Before thin cloning, we made a lot of wall-clock time trade-offs to help us mitigate the cost of storage or the time to restore.  For example, instead of working on fresh data we’d work on old data because it took too long to get the right data back.  Instead of reusing our old test cases, we’d just build new ones because it was easier to build new ones than to go back and try to fix all the stuff that got corrupted during our test.  Instead of having our own environment, we’d have to share with lots of other folks.  That wasn’t so bad until we had to wait for this team, then wait for that team.  And, all the while, those little errors that continually crop up because my code isn’t compatible with your code get bigger and bigger.  The culmination of all those little errors we let slip by is what DevOps calls technical debt.
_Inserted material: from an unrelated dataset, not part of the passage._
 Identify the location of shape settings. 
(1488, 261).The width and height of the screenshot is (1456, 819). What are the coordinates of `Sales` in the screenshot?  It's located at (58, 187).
You can’t be successful in a DevOps/Agile paradigm if you’re operating this way. DevOps needs faster data.  With Delphix, we can step into the same river twice, and we can do it at powerboat speed.

Time to Reap

Humans are Wall Clock bigots.  We’ve lived with the rules of time we know so long, that we often miss out on the quirks of living in a relativistic world.  Being able to relate one clock to another and reproduce a point in time not just for a single dataset but for a whole group of datasets lets you freeze time, fork new timelines, and move back and forth between different timelines at will.  Being able to accept changes to the timeline in floods but reproduce them in trickles means large synchronization efforts become push-button instead of becoming projects.

Delphix give you access to each timelines, and you can synchronize them all at will.    By using shared storage for shared history, you can radically speed up your app provisioning  – even at scale and even when you have LOTS of different datasets that make up your app.  Through massive block sharing and EASY timeline sharing, a tester can find a bug in the data, “save” the timeline for someone else, and then go back in time to a previous point on their timeline and keep working without having to wait for someone to “come and see my screen.”.  The Finders don’t have to wait for the Fixers anymore.  That means that the cost to get capability out the door goes down A LOT.  The ROI there isn’t single digit.  It’s more like 50% faster.  That ROI will, quite simply, blow your socks off.

Ask yourself – who DOESN’T want a time machine?

 

Apologies for all the musical throwbacks.  My musical Wall Clock is wrong.